(Data shown Opens)
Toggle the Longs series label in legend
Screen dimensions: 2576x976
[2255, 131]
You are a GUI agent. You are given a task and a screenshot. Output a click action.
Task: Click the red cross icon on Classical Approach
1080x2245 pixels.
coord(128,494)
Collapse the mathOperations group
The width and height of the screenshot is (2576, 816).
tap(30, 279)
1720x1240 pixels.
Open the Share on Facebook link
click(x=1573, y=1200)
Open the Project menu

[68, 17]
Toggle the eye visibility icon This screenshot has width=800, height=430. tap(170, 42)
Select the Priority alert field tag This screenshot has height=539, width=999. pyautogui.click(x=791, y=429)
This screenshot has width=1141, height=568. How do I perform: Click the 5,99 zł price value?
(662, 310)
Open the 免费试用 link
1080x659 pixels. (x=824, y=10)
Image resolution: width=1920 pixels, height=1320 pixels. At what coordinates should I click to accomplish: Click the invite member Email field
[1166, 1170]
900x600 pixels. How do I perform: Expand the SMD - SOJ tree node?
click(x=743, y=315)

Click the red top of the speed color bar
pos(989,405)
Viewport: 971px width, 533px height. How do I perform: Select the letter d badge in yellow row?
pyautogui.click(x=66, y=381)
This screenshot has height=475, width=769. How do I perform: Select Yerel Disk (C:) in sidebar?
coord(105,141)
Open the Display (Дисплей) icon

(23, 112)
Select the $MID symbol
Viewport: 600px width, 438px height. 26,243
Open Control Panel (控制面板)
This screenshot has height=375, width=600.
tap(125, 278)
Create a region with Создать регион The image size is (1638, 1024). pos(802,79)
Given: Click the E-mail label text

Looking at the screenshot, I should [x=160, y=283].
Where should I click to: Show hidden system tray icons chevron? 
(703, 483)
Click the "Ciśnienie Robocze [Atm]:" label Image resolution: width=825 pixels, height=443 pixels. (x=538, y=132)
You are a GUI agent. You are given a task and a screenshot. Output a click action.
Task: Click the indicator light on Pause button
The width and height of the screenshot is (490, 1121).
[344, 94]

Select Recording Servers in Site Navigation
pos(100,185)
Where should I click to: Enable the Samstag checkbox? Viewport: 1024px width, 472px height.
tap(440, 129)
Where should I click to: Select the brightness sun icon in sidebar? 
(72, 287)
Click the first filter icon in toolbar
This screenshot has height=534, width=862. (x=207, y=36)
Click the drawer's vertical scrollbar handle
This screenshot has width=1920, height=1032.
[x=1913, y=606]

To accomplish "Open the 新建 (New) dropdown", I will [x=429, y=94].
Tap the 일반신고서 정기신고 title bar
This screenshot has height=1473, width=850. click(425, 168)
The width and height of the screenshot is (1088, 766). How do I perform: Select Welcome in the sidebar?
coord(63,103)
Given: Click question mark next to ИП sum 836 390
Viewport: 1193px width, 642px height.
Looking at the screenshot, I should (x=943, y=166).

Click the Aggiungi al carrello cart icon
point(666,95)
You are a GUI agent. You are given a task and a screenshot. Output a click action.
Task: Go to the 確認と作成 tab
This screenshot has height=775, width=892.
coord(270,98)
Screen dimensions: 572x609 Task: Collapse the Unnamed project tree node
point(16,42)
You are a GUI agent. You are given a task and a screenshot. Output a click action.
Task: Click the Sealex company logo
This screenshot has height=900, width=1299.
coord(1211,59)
(Data shown Closes)
**What you are asked to do:**
Each entry above has to be duplicated exactly as it stands.

**Written reply:**
Toggle the Longs series label in legend
Screen dimensions: 2576x976
[2255, 131]
You are a GUI agent. You are given a task and a screenshot. Output a click action.
Task: Click the red cross icon on Classical Approach
1080x2245 pixels.
coord(128,494)
Collapse the mathOperations group
The width and height of the screenshot is (2576, 816).
tap(30, 279)
1720x1240 pixels.
Open the Share on Facebook link
click(x=1573, y=1200)
Open the Project menu

[68, 17]
Toggle the eye visibility icon This screenshot has width=800, height=430. tap(170, 42)
Select the Priority alert field tag This screenshot has height=539, width=999. pyautogui.click(x=791, y=429)
This screenshot has width=1141, height=568. How do I perform: Click the 5,99 zł price value?
(662, 310)
Open the 免费试用 link
1080x659 pixels. (x=824, y=10)
Image resolution: width=1920 pixels, height=1320 pixels. At what coordinates should I click to accomplish: Click the invite member Email field
[1166, 1170]
900x600 pixels. How do I perform: Expand the SMD - SOJ tree node?
click(x=743, y=315)

Click the red top of the speed color bar
pos(989,405)
Viewport: 971px width, 533px height. How do I perform: Select the letter d badge in yellow row?
pyautogui.click(x=66, y=381)
This screenshot has height=475, width=769. How do I perform: Select Yerel Disk (C:) in sidebar?
coord(105,141)
Open the Display (Дисплей) icon

(23, 112)
Select the $MID symbol
Viewport: 600px width, 438px height. 26,243
Open Control Panel (控制面板)
This screenshot has height=375, width=600.
tap(125, 278)
Create a region with Создать регион The image size is (1638, 1024). pos(802,79)
Given: Click the E-mail label text

Looking at the screenshot, I should [x=160, y=283].
Where should I click to: Show hidden system tray icons chevron? 
(703, 483)
Click the "Ciśnienie Robocze [Atm]:" label Image resolution: width=825 pixels, height=443 pixels. (x=538, y=132)
You are a GUI agent. You are given a task and a screenshot. Output a click action.
Task: Click the indicator light on Pause button
The width and height of the screenshot is (490, 1121).
[344, 94]

Select Recording Servers in Site Navigation
pos(100,185)
Where should I click to: Enable the Samstag checkbox? Viewport: 1024px width, 472px height.
tap(440, 129)
Where should I click to: Select the brightness sun icon in sidebar? 
(72, 287)
Click the first filter icon in toolbar
This screenshot has height=534, width=862. (x=207, y=36)
Click the drawer's vertical scrollbar handle
This screenshot has width=1920, height=1032.
[x=1913, y=606]

To accomplish "Open the 新建 (New) dropdown", I will [x=429, y=94].
Tap the 일반신고서 정기신고 title bar
This screenshot has height=1473, width=850. click(425, 168)
The width and height of the screenshot is (1088, 766). How do I perform: Select Welcome in the sidebar?
coord(63,103)
Given: Click question mark next to ИП sum 836 390
Viewport: 1193px width, 642px height.
Looking at the screenshot, I should (x=943, y=166).

Click the Aggiungi al carrello cart icon
point(666,95)
You are a GUI agent. You are given a task and a screenshot. Output a click action.
Task: Go to the 確認と作成 tab
This screenshot has height=775, width=892.
coord(270,98)
Screen dimensions: 572x609 Task: Collapse the Unnamed project tree node
point(16,42)
You are a GUI agent. You are given a task and a screenshot. Output a click action.
Task: Click the Sealex company logo
This screenshot has height=900, width=1299.
coord(1211,59)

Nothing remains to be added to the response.